I don't expect to ramble a lot, just to write about curious things that pique my interest. True, there is a campaign that I need to develop, but since I am playing 5e, I get energized by those game sessions.
This is the description I found on the troll dice roller website about a novel dice mechanic. An anonymous person was experimenting with an idea for a GURPS magic system using the site. The mechanic was documented this way:
Experiment with a custom magic-system in GURPS using HP as blood sacrifice, using 2-10 d6. Doubles, triplets and above count as their value, lonely dice only add +1 per dice. a roll with 5 dice [4,5,5,2,6] will make 1+5+5+1+1=13.
I immediately played with various numbers of dice and wrote scripts for d8s, d10s, and d12s. Yet after all that, I was drawn to 5d6. It reminded me of Dice Throne and ultimately Yahtzee. I had to admit that I was drawn to this idea using 5d6 because of the endless games of Yahtzee and Kismet I played as a kid. That shared memory makes this dice mechanic feel intuitive through repetition.
This is the point where my co-worker would say that my Nerd is showing.
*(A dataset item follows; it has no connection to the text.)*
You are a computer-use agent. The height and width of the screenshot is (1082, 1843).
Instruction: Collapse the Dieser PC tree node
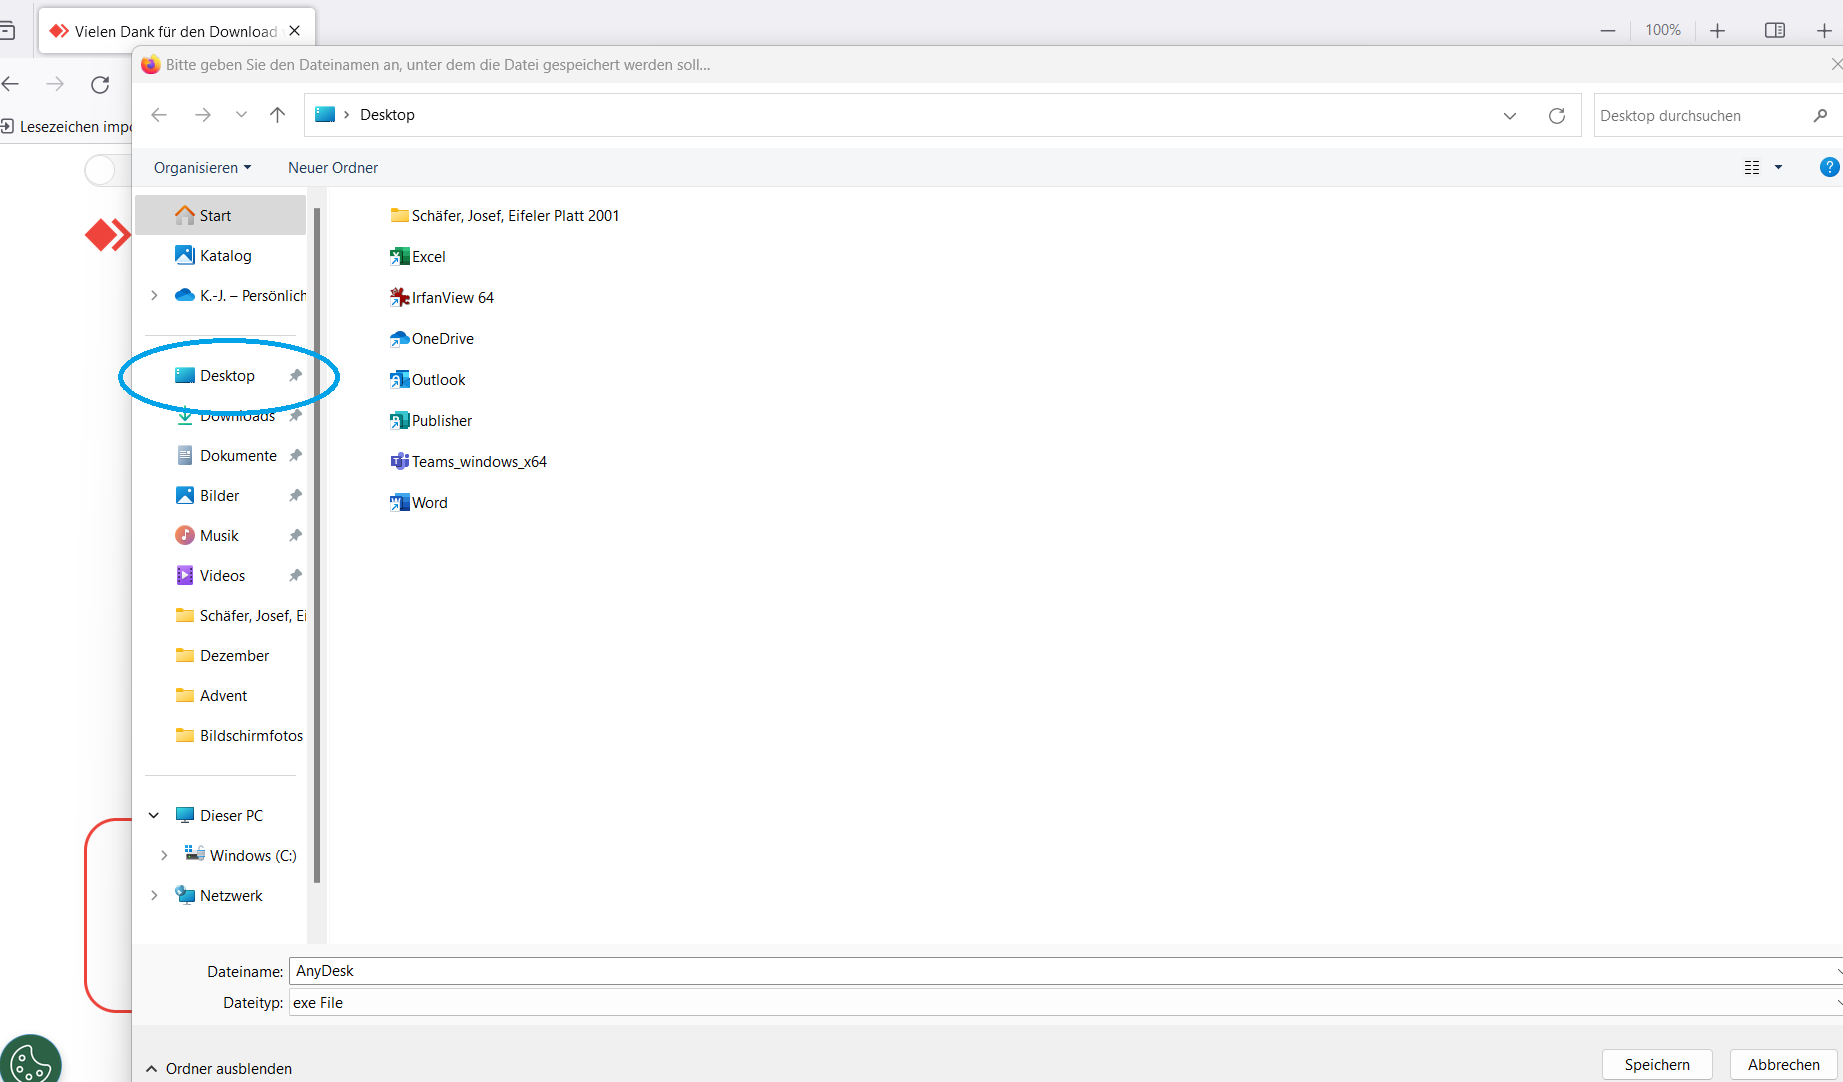point(154,816)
When I began looking at the probabilities, however, it inspired me for possibilities in my home game with the kids, retroclones, and various other games. For the curious, here's a handy table.
At this point, my co-worker would use their teacher voice and talk about all the work they need to do.
The next few posts are going to explore how this dice mechanic can be used in 5e and other role-playing games. It not only provides an interesting sub-system, but it can be a part of the world-building. Specifically, I'm going to look at using this to build a bolt-on and hopefully simple way to make magic different.